While hordes of fans the world over wait for the release of Grand Theft Auto VI, to return to Vice City for their carjacking, heist-pulling, tank spawning fix, a popular online cheating service called Atlas Menu, used by players for the previous game, has reportedly been hacked.
The service offers players unauthorized cheats and exploits in game, such as invisibility or flying around the map. People who use these cheats to stand atop the mountain over other gamers now risk having their data and identities exposed. In some way, the service must have run afoul of the hacker, who claims revenge against a scammer as motivation for stealing data from over 60,000 accounts and throwing it up on GitHub.
Email addresses, usernames, and even IP addresses were compromised. Fortunately, the passwords were scrambled, backing Atlas Menu’s claim to have “secure authentication and enhanced privacy through our advanced encryption techniques.” So this story, like a car in the game just waiting to be lifted, has a silver lining. Keeping data protected behind a strong layer of encryption renders it useless for the intruder, even when, not if, a breach occurs and the perimeter is compromised. This is precisely the philosophy behind NetLib Security’s Encryptionizer solution: designed to encrypt stored data across all environments – physical, virtual and cloud – with no additional programming required and minimal effect on performance.
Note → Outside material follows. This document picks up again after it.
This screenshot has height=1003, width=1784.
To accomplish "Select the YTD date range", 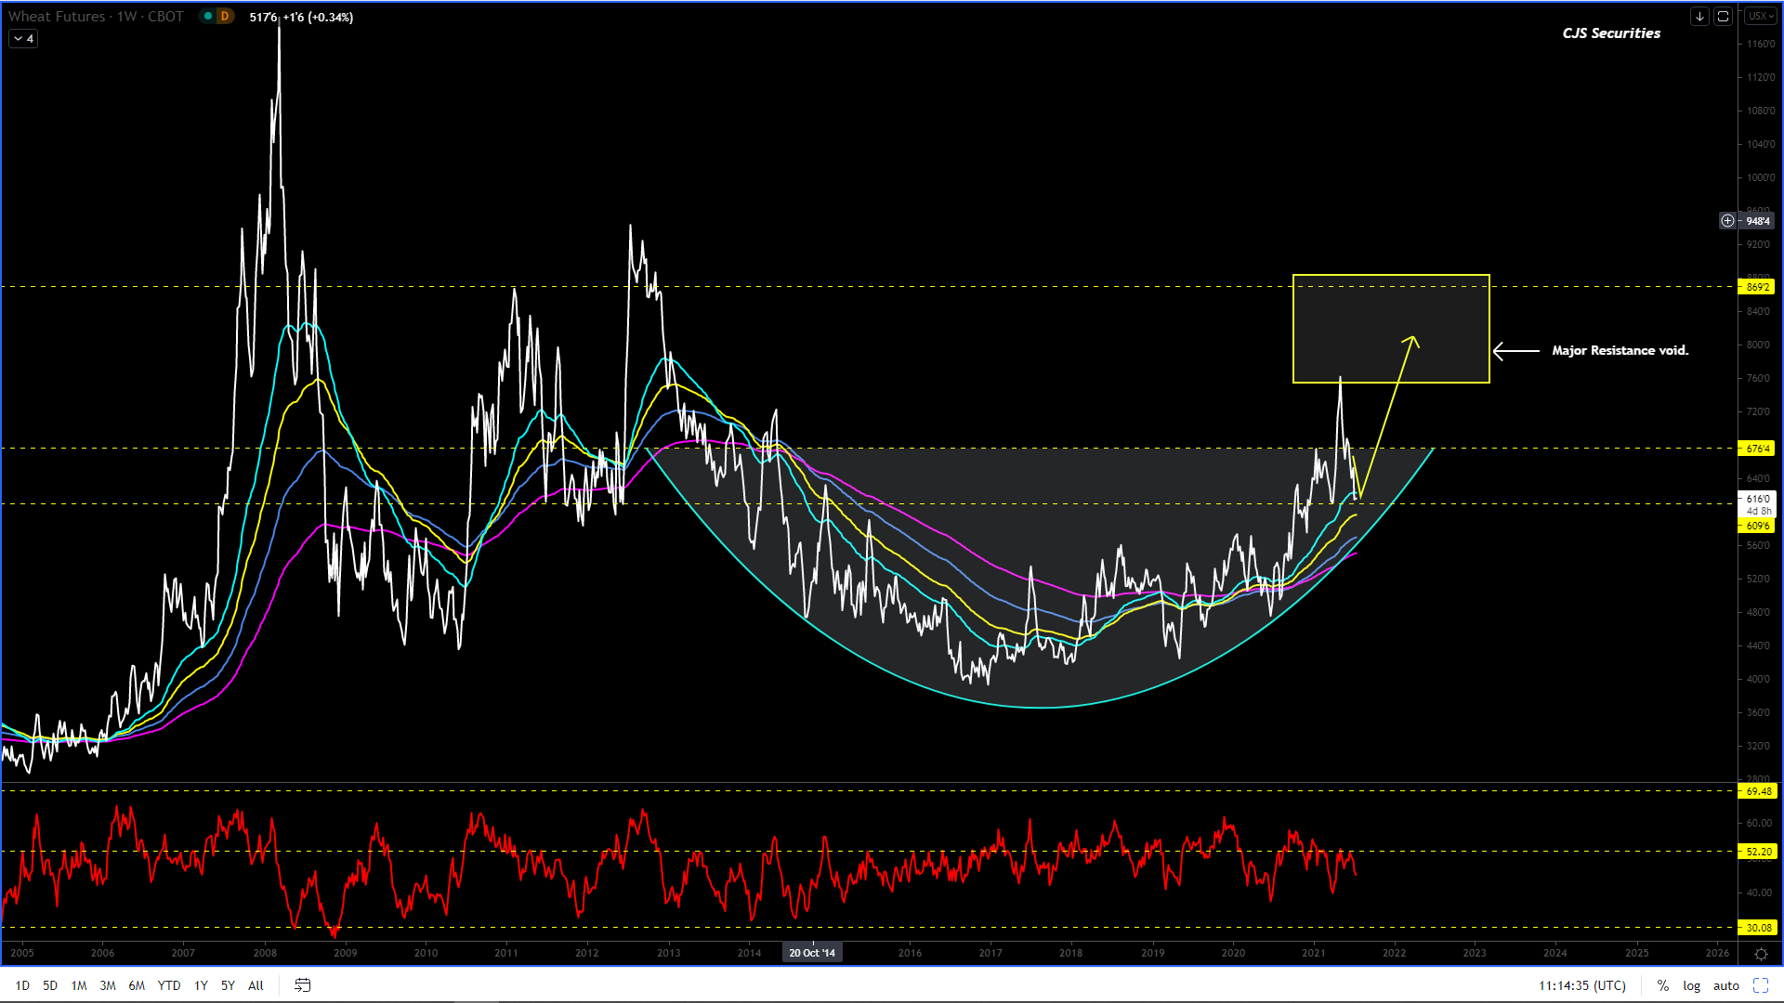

This story comes tailgating just behind GTA developer, Rockstar Games, also experiencing a breach at the hands of, who else but ShinyHunters. In April the company revealed the notorious ransomware group had included them among their sprawling list of targets, and were given until April 14 to pay the ransom. Ultimately, Rockstar did not play ball, and the data of almost 80 million records was published online. Like many other companies, Rockstar was breached via third-party data analytics contactor, Anodot, from which the hackers acquired legitimate authentication tokens that they used to gather further tokens from Anodot’s clients, and exfiltrate more and more data.
It is interesting to see the opposing choices different organizations make, when confronted with ransomware demands (usually by ShinyHunters these days, it feels like). Rockstar and Instructure Canvas abstained; pharmaceutical giant Cencora chose otherwise, and paid cybercrime group Dark Angels a sum of $75 million (in bitcoin) following their own major breach. Which is the right response?